This particular topic is one that I've heard quite a few people talking about over the past few months. With the exception of Kendrick Lamar, Macklemore has been the hottest thing in hip-hop since he and his DJ/producer Ryan Lewis released their debut album as a pair, The Heist. What's especially surprising is the fact he actually makes good music. If you told me this would be the case just 1 year ago, I would have thought you were smoking some of those funny cigarrettes. Yet here we are, almost half-way through 2013 and he's getting the same amount of radio spins as the likes of Drake, Lil Wayne, and Nicki Minaj. But does this mean he's a sell-out?
A lot of people think Macklemore is new to the hip-hop scene. These same people are mistaken. He dropped his first EP as Professor Macklemore 13 years ago and slowly started making a name for himself in Seattle's underground hip-hop scene until he released his first full-length LP in 2005 called The Language of My World. He soon gathered a very loyal following among the Seattle faithful and was considered, along with the Blue Scholars, as the king of Seattle hip-hop. This shouldn't be ignored because, in my opinion, Seattle has the best underground hip-hop scene today. So if you think Macklemore hasn't paid dues, think again.
Now I'll be the first to admit that The Heist does sound different from Macklemore's earlier work. His older tracks have that grittier "underground" sound while The Heist has a sound that's definitely more conducive to today's mainstream hip-hop listeners. Does this mean that he sold out? The hipster in me wishes that Macklemore's old stuff topped the charts. However as a fan of Macklemore, and even more importantly, as a fan of hip-hop, I couldn't be happier. As far as hip-hop is concerned, I define selling out as diluting and dumbing-down your music, both sonically and lyrically, in order to sell more records and/or conform to the latest fads. On the surface, "Thrift Shop" and "Can't Hold Us," his two most successful singles seem like typical mainstream hip-hop, but are they really? I can't remember the last time I heard a rapper brag out the fact that he shops at Goodwill. And when's the last time you heard the sax used so well in a beat? (If you say "Mr. Saxobeat," I'll slap you.) "Can't Hold Us" is definitely a party song, but it has some pretty good lyricism, including some allusions to old-school hip-hoppers like Mark Morrison and A Tribe Called Quest. The rest of The Heist doesn't necessarily conform to what is considered mainstream, either. If talking about gay marriage, drug relapse, and dissing one of the most influential record executives in hip-hop is mainstream, then maybe The Heist is.

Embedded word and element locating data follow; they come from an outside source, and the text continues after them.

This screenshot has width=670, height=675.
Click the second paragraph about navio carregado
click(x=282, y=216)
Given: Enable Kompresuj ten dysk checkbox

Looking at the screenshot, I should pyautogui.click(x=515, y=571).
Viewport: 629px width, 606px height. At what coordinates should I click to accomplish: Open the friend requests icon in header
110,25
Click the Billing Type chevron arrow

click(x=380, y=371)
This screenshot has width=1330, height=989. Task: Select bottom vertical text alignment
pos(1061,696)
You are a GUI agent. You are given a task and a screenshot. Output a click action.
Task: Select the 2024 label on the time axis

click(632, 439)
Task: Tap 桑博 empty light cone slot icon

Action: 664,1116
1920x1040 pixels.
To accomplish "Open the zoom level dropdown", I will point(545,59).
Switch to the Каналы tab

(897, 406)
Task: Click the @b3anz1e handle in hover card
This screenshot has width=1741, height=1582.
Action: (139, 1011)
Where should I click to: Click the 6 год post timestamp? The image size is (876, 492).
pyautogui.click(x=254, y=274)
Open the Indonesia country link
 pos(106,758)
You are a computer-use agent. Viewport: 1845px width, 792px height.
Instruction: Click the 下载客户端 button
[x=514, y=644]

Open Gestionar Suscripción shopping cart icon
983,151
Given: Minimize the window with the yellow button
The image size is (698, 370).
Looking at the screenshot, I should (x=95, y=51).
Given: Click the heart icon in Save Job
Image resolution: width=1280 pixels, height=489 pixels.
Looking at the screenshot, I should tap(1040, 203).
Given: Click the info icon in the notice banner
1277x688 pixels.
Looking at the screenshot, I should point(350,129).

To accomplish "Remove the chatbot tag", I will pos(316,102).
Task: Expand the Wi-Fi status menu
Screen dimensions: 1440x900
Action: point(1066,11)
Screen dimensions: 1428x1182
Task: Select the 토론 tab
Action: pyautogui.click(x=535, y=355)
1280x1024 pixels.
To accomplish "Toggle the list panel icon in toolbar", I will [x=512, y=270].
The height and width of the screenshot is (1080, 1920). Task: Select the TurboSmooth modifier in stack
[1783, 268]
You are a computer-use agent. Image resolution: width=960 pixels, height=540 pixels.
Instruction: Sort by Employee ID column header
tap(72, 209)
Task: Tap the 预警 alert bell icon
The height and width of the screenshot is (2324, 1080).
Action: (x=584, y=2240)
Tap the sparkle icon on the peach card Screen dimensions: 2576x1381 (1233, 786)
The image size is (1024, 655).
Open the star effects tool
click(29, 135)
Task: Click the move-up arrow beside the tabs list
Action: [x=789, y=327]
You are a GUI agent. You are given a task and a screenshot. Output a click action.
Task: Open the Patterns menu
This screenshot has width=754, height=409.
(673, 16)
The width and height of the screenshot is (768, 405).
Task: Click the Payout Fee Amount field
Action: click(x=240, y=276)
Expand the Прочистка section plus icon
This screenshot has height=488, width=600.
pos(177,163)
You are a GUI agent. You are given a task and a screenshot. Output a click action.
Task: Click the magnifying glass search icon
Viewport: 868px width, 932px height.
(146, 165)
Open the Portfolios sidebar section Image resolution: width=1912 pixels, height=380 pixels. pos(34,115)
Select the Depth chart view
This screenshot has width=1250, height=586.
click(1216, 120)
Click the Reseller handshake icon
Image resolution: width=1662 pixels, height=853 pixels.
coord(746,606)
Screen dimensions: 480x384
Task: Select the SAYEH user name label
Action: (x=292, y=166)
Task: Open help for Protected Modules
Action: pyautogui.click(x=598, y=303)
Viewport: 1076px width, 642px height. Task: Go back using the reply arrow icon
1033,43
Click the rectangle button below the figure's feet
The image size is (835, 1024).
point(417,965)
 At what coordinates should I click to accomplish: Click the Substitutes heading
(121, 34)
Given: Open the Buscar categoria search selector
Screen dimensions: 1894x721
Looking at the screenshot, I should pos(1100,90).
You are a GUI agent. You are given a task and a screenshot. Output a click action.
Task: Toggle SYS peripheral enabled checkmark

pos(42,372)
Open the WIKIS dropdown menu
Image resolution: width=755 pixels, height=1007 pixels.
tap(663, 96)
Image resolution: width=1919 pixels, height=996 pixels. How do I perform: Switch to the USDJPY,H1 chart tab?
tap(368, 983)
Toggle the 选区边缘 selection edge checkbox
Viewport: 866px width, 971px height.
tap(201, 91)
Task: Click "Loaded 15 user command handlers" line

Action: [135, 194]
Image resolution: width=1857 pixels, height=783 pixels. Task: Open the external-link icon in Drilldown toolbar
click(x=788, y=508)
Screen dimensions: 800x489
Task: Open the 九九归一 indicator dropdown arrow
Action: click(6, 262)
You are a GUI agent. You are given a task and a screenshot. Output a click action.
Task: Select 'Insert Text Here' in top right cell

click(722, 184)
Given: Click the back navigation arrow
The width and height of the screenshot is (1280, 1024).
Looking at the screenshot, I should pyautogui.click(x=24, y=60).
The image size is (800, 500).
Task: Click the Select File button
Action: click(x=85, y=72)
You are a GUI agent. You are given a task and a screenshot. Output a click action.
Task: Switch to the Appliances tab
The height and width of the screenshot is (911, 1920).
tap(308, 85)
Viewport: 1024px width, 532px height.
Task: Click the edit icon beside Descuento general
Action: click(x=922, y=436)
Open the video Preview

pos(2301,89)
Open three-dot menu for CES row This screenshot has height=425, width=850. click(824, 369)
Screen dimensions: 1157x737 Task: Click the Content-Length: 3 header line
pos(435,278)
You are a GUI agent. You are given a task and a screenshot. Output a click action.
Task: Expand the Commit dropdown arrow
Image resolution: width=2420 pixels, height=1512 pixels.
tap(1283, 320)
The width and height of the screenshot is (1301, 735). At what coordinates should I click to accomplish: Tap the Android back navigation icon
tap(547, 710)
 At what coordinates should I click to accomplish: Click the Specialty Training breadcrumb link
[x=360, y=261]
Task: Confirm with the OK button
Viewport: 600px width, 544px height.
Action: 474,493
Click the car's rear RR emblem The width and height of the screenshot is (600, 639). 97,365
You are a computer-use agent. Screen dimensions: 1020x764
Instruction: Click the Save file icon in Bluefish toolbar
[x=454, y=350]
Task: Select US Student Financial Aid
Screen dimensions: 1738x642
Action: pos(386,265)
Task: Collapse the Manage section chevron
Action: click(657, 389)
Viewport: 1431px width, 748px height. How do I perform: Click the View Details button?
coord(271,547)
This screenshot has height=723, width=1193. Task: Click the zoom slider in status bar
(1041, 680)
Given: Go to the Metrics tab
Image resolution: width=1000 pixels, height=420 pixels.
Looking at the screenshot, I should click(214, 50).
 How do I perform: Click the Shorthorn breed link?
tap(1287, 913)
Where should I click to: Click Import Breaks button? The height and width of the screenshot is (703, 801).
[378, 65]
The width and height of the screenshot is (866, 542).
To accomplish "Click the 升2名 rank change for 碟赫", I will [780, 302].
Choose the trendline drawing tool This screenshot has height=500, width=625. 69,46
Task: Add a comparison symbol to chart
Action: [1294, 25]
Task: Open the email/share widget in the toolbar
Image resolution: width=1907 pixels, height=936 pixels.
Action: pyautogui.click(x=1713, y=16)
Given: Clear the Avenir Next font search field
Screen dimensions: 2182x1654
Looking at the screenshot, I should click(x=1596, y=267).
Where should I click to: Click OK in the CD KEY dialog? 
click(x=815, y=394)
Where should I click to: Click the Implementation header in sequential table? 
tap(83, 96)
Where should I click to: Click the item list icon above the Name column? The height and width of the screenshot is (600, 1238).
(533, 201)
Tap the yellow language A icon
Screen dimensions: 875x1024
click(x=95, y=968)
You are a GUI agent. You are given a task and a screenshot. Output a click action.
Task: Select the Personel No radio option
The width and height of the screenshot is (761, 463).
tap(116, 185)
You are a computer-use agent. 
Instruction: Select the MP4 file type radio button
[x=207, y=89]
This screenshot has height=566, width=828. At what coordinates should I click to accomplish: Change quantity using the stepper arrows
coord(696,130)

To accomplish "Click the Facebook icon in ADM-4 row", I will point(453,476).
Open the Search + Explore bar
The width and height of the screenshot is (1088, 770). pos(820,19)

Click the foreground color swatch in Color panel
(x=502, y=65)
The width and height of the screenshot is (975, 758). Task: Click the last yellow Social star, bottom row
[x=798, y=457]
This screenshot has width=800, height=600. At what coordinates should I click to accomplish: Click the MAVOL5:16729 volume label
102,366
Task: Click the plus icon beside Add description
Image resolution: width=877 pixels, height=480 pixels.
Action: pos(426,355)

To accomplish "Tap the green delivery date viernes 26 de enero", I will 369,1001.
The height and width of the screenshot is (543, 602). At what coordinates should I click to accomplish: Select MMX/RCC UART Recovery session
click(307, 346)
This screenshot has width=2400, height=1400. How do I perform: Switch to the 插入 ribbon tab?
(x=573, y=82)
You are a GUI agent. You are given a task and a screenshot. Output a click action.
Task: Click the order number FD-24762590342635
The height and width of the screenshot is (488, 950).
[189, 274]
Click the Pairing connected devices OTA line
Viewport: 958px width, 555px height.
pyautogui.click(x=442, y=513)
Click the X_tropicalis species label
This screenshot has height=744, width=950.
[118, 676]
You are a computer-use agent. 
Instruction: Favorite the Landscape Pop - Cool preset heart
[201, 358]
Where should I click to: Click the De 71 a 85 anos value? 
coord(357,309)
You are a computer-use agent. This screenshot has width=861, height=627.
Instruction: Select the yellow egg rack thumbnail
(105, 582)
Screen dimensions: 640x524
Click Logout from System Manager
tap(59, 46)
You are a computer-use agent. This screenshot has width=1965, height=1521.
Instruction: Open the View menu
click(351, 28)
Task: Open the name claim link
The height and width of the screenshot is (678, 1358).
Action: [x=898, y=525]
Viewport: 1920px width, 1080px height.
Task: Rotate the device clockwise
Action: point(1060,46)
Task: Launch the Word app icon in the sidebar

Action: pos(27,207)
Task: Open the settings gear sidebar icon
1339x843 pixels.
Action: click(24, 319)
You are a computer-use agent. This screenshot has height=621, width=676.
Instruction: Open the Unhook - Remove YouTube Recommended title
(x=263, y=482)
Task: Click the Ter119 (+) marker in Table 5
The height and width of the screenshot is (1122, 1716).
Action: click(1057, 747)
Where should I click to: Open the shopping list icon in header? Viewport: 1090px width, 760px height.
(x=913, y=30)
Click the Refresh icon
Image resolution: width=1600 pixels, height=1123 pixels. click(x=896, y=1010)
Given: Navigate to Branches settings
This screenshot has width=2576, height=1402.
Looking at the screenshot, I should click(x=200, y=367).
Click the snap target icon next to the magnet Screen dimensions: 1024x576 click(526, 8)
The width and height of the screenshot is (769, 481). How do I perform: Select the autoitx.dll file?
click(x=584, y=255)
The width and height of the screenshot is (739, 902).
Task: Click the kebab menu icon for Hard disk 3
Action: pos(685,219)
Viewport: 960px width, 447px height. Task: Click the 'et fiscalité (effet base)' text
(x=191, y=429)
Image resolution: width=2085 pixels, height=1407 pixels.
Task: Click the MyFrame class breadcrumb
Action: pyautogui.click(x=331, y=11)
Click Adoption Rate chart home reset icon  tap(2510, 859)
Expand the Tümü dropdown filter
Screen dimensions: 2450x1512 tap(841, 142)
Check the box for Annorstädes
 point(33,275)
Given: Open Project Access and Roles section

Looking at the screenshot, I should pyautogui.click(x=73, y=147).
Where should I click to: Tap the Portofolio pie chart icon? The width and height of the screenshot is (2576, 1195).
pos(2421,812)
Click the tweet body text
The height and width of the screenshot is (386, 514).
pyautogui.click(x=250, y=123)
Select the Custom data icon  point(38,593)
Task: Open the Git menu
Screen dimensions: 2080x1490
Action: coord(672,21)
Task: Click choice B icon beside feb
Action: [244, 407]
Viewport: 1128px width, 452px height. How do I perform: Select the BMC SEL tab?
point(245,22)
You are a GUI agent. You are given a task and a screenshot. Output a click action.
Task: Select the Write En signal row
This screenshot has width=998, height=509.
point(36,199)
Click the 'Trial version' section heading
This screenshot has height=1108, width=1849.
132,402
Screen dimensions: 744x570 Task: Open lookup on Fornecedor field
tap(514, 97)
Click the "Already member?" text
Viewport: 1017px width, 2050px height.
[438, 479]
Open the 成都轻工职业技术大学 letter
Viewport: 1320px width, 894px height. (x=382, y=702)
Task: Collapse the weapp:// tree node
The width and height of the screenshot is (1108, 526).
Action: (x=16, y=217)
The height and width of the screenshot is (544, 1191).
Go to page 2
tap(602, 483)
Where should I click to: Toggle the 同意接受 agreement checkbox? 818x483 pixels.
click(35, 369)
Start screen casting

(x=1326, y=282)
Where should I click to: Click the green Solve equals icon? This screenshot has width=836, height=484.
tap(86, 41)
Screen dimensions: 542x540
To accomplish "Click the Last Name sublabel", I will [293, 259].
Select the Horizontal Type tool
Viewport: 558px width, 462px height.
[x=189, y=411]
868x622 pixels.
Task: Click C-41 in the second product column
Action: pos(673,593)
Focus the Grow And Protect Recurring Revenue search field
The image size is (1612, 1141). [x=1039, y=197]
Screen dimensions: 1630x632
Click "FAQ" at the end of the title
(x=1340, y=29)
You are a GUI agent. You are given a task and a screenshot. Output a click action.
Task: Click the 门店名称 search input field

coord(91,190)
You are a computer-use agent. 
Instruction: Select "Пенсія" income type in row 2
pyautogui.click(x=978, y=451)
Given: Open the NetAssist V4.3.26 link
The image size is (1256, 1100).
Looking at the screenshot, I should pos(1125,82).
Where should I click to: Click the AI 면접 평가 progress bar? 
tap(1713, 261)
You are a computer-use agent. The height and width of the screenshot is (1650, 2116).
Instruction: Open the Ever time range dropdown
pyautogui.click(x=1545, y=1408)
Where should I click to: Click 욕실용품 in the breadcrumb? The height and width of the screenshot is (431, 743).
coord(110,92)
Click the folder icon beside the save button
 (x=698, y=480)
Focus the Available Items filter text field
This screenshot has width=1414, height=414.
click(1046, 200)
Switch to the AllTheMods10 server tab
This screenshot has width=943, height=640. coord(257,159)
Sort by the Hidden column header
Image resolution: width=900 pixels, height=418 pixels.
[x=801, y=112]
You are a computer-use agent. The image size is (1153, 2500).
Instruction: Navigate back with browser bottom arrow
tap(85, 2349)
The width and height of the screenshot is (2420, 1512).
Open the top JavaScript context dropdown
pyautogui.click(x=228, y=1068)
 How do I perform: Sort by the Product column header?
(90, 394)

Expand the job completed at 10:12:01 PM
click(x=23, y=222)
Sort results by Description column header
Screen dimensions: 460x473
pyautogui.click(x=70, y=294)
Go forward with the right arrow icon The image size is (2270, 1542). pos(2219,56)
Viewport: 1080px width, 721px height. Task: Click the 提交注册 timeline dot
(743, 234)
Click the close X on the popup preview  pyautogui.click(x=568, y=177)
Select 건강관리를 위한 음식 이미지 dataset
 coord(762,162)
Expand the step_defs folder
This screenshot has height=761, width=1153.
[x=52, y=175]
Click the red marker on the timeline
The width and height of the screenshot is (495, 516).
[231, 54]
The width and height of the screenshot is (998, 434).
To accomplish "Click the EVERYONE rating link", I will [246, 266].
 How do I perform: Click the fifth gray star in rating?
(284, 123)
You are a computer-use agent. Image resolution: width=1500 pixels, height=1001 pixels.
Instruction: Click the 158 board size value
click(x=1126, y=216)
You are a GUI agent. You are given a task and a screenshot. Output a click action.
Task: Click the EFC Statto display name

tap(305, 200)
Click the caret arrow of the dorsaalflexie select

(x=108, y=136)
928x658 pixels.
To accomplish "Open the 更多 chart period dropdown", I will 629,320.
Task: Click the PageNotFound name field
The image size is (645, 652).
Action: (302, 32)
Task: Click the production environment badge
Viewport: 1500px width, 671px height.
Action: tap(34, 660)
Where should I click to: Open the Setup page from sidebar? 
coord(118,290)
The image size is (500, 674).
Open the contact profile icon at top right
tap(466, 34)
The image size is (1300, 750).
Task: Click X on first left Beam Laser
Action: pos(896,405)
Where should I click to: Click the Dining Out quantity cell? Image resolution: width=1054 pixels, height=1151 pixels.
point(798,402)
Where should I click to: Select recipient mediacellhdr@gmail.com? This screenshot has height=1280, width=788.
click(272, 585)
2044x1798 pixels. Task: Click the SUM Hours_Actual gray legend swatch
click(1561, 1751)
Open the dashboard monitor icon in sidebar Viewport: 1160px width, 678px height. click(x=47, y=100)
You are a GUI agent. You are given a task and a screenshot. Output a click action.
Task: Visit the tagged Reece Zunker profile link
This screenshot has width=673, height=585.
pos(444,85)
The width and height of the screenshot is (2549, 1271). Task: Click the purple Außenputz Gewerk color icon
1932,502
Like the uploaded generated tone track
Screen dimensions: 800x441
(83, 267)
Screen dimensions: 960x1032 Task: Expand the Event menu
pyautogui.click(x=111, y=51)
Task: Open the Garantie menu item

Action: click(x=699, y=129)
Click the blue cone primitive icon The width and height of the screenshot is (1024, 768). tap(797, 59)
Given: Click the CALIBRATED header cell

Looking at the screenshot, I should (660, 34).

The bottom line is that hardcore underground hip-hop fans need to chill out. I understand that when you've been following and artist for so long and then they become big, they kinda lose a certain uniqueness about them in your eyes. At the same time, it's important to remember that finding mainstream success doesn't necessarily mean selling out. I'll admit that Macklemore is walking a very fine line, but he's walking it nonetheless and is doing it well. It's such a trip when I hear "Can't Hold Us" in commercials and when my friends talk about how they heard "Thrift Shop" on the radio. I was at a Laker game last month and when I heard "Thrift Shop" over the PA system, I couldn't help but smile. Now I'm not saying that Macklemore should get a free pass just because he was an underground darling. If he does sell out, everyone should call him out on it. But until then, let's just be happy for the guy.